Computer Science and Software Engineering Capstone Presentations
Fall Quarter
December 18, 2020
Thomas Hedrick "Fact
Graph Preprocessor" (UWB CSS Faculty Research) Faculty Advisor: Dr. Erika Parsons |
Abstract This capstone is part of a larger research project, that
seeks the implementation of a Fact Graph (FG) strategy for Natural Language
Processing. The ultimate goal of an FG is to try to teach a computer how to
understand the human language through a new approach using a graph instead of
other structures like trees or networks. This has many applications, take for
instance a basic search of a topic across thousands of articles. A FG
approach takes into account relationships between words, sentences, and
paragraphs to provide context to language; the aim is to use context in
addition to a language, for to a computer to process and learn from.

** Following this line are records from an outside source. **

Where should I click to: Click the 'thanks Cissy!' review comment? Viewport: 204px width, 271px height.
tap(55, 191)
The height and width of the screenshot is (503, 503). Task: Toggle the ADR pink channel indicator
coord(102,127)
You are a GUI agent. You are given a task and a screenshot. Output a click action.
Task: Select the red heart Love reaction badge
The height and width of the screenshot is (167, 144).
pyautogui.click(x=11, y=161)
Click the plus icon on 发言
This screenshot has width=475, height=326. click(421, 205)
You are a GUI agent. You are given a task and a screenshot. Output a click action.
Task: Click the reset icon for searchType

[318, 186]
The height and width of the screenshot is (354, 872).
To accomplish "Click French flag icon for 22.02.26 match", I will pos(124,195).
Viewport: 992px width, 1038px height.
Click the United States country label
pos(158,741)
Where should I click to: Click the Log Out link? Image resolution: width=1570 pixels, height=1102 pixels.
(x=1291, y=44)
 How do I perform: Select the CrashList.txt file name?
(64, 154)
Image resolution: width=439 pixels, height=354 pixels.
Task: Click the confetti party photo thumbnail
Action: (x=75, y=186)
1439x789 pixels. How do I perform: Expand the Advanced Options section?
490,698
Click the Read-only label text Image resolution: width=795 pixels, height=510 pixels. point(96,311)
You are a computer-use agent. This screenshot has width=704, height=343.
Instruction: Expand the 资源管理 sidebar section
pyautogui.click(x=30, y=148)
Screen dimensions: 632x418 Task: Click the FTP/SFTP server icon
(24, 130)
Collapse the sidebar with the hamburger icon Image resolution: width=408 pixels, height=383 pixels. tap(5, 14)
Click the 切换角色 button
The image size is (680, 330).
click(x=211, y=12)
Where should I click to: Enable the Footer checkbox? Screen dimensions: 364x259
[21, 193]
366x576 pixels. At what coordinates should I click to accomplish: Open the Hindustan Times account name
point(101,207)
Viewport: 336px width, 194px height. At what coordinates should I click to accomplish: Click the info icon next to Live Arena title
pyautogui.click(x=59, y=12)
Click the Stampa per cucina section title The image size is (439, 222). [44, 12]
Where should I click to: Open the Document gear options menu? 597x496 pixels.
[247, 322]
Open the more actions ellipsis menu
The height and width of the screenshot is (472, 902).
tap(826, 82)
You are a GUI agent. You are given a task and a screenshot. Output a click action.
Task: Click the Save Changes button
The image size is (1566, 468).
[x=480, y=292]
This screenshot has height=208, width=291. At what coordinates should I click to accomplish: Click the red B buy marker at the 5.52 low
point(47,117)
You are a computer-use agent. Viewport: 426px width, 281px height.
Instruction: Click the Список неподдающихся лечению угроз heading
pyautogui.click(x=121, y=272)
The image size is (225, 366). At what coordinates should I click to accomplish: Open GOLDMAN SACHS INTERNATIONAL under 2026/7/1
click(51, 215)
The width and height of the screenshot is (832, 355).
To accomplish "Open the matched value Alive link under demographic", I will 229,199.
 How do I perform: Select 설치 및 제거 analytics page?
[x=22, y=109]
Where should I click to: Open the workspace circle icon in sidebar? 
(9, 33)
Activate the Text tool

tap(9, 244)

The FG
approach, like any other Machine Learning strategy, require large amounts of
data to learn from. For this reason, the focus of this project is
creating a data-preprocessing module, which can be used as a first step in
the process of building the FG. This step should be both fast and consistent
to support future work. The data-preprocessing module takes information from
Wikipedia's wikidump and turns it into an easy-to-read JSON format that can
be easily passed into the next step of the project. Due to the large amount
of processing required, we have analyzed the algorithm and used parallelism
and multiprocessing to help speed up portions that would otherwise take much
longer if the work were done sequentially. This project also tries to make it
easy to provide additional data through the use of JSON format. The output of the preprocessing module is a JSON
datafile that takes 26.5 hours to generate and is 36 GB large. This file
contains relevant information that can be used for NLP and other strategies,
in an easy to process standard JSON format. In addition, it can be split into
smaller JSON's based on starting targets of interest. This will allow future
work to implement decisions on whether an entire dataset, or subsets, can be
used to find patterns and categorize documents across different scope sizes. |
|
Updated December 15, 2020